Items from a data source
BEGIN
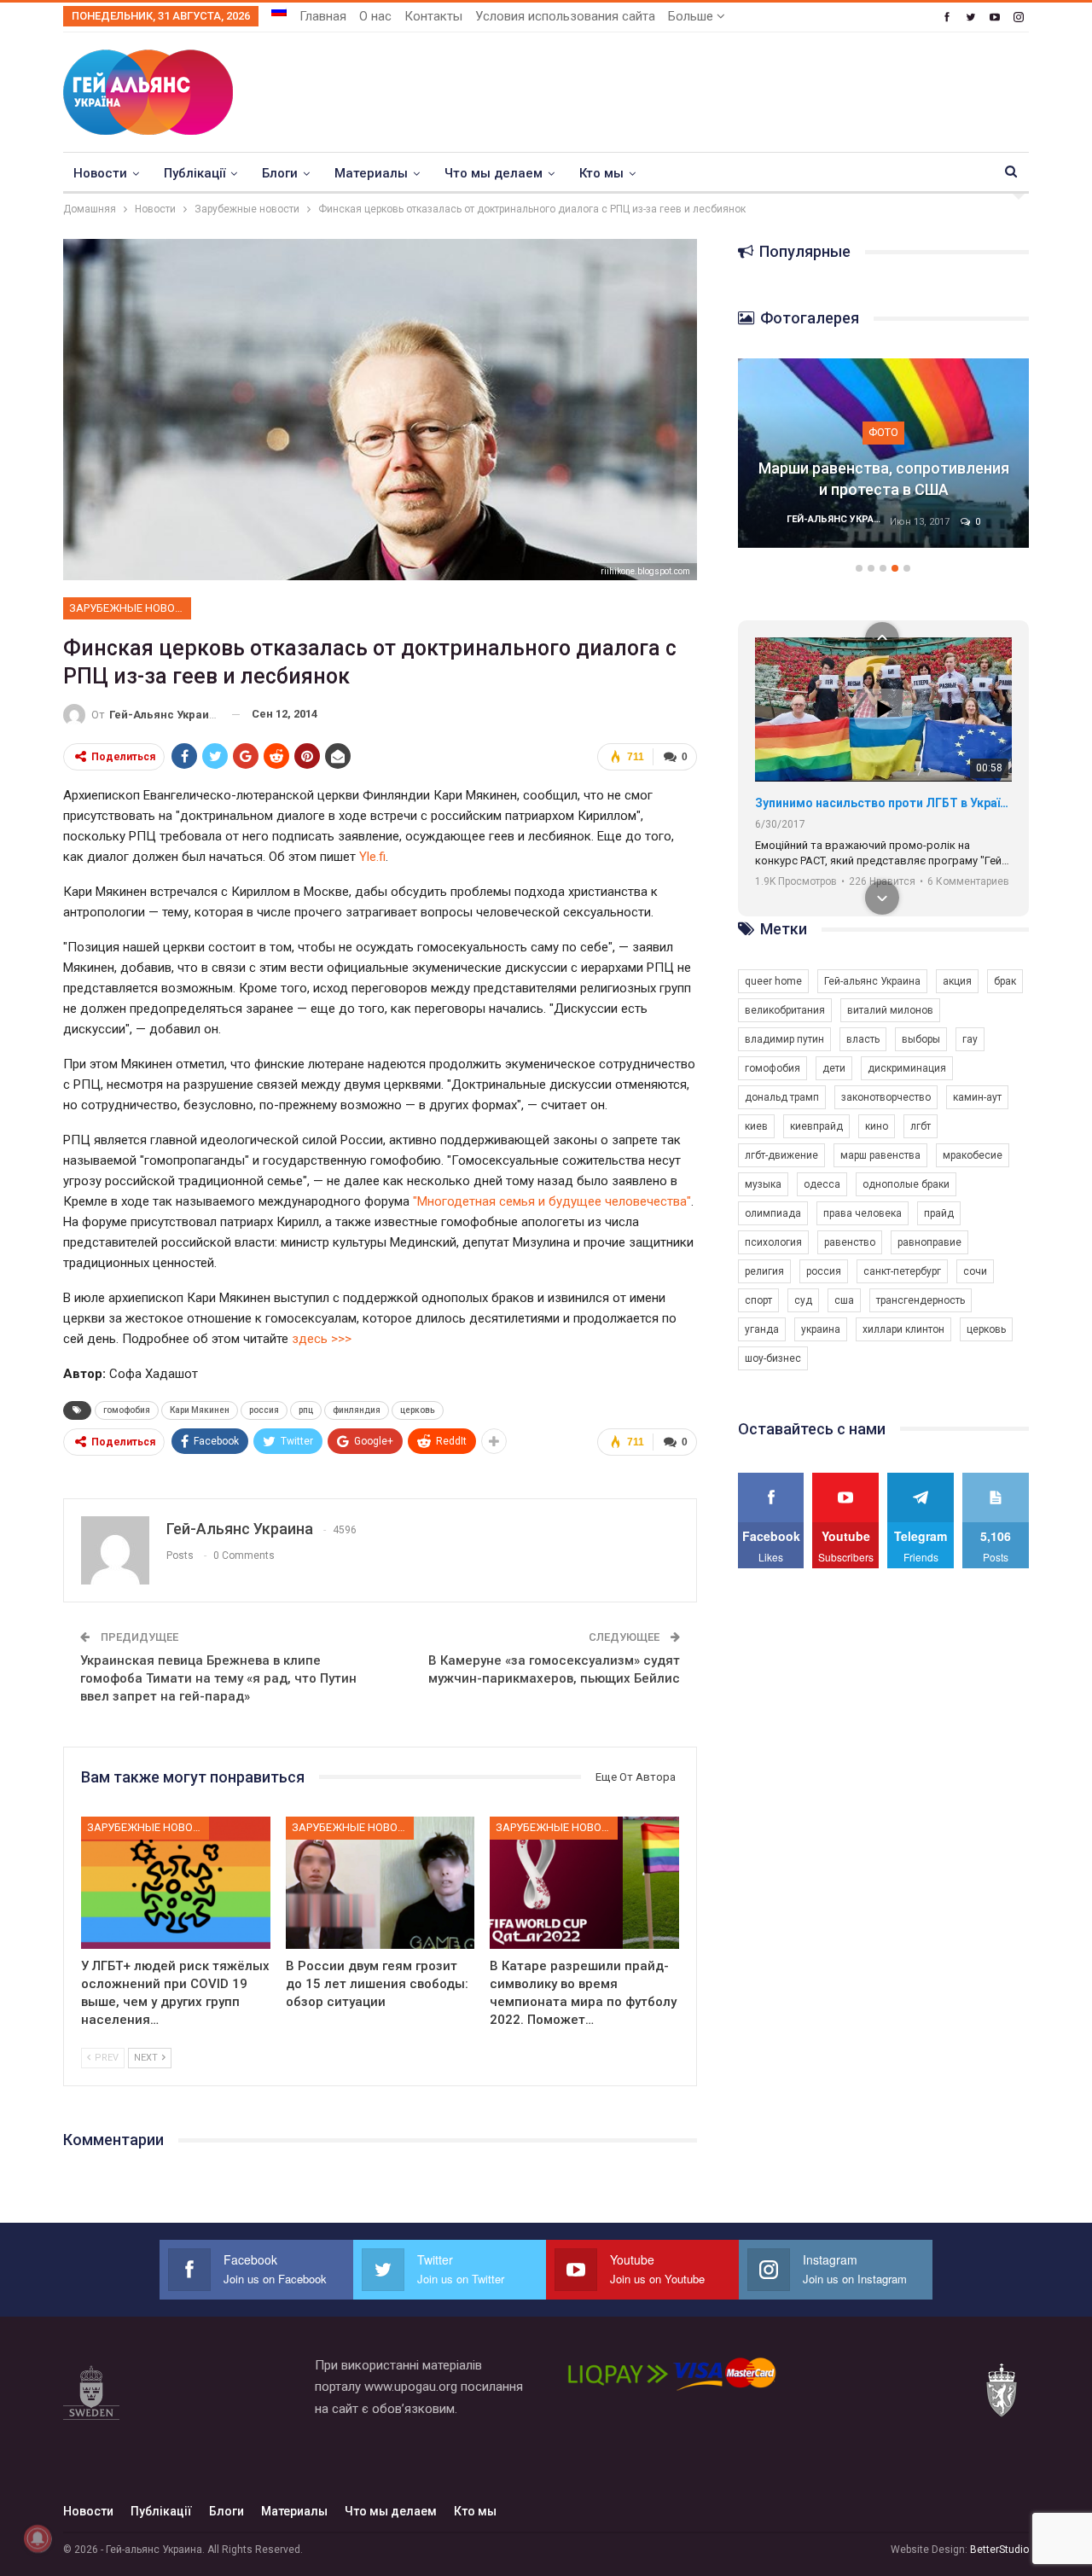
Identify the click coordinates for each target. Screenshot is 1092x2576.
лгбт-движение (781, 1155)
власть (863, 1039)
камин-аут (977, 1097)
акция (957, 981)
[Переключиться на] (279, 11)
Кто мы (601, 173)
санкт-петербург (902, 1271)
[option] (884, 461)
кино (876, 1126)
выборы (921, 1039)
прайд (939, 1213)
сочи (975, 1271)
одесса (822, 1184)
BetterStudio (999, 2550)
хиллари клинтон (903, 1329)
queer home (773, 981)
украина (820, 1329)
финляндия (356, 1410)
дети (833, 1068)
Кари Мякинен (199, 1410)
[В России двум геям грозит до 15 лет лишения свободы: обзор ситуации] (380, 1883)
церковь (417, 1410)
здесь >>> (321, 1338)
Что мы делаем (493, 173)
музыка (763, 1184)
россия (264, 1410)
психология (773, 1242)
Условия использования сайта (565, 16)
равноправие (929, 1242)
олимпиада (773, 1213)
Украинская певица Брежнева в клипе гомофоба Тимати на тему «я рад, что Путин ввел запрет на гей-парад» (218, 1678)
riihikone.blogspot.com (645, 571)
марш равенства (880, 1155)
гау (970, 1039)
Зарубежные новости (130, 608)
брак (1005, 981)
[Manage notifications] (37, 2538)
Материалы (371, 173)
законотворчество (886, 1097)
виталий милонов (890, 1010)
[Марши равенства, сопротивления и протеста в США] (884, 453)
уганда (762, 1329)
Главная (322, 16)
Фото (883, 432)
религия (764, 1271)
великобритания (785, 1010)
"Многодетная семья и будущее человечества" (552, 1201)
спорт (758, 1300)
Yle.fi (372, 856)
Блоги (280, 173)
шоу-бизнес (773, 1358)
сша (844, 1300)
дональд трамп (782, 1097)
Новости (100, 173)
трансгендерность (920, 1300)
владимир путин (784, 1039)
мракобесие (972, 1155)
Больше (692, 16)
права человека (862, 1213)
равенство (849, 1242)
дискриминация (907, 1068)
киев (756, 1126)
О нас (375, 16)
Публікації (194, 173)
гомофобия (126, 1410)
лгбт (920, 1126)
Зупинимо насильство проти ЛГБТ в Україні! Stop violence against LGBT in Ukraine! (883, 803)
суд (803, 1300)
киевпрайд (816, 1126)
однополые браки (906, 1184)
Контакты (433, 16)
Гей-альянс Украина (872, 981)
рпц (306, 1410)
END
> _WORK REQUEST_
Only the lines from the one containing "права человека (862, 1213)" through the last line of the records are to be set down, exactly as they appear.

> _SOLUTION FOR THIS PROBLEM_
права человека (862, 1213)
равенство (849, 1242)
дискриминация (907, 1068)
киев (756, 1126)
О нас (375, 16)
Публікації (194, 173)
гомофобия (126, 1410)
лгбт (920, 1126)
Зупинимо насильство проти ЛГБТ в Україні! Stop violence against LGBT in Ukraine! (883, 803)
суд (803, 1300)
киевпрайд (816, 1126)
однополые браки (906, 1184)
Контакты (433, 16)
Гей-альянс Украина (872, 981)
рпц (306, 1410)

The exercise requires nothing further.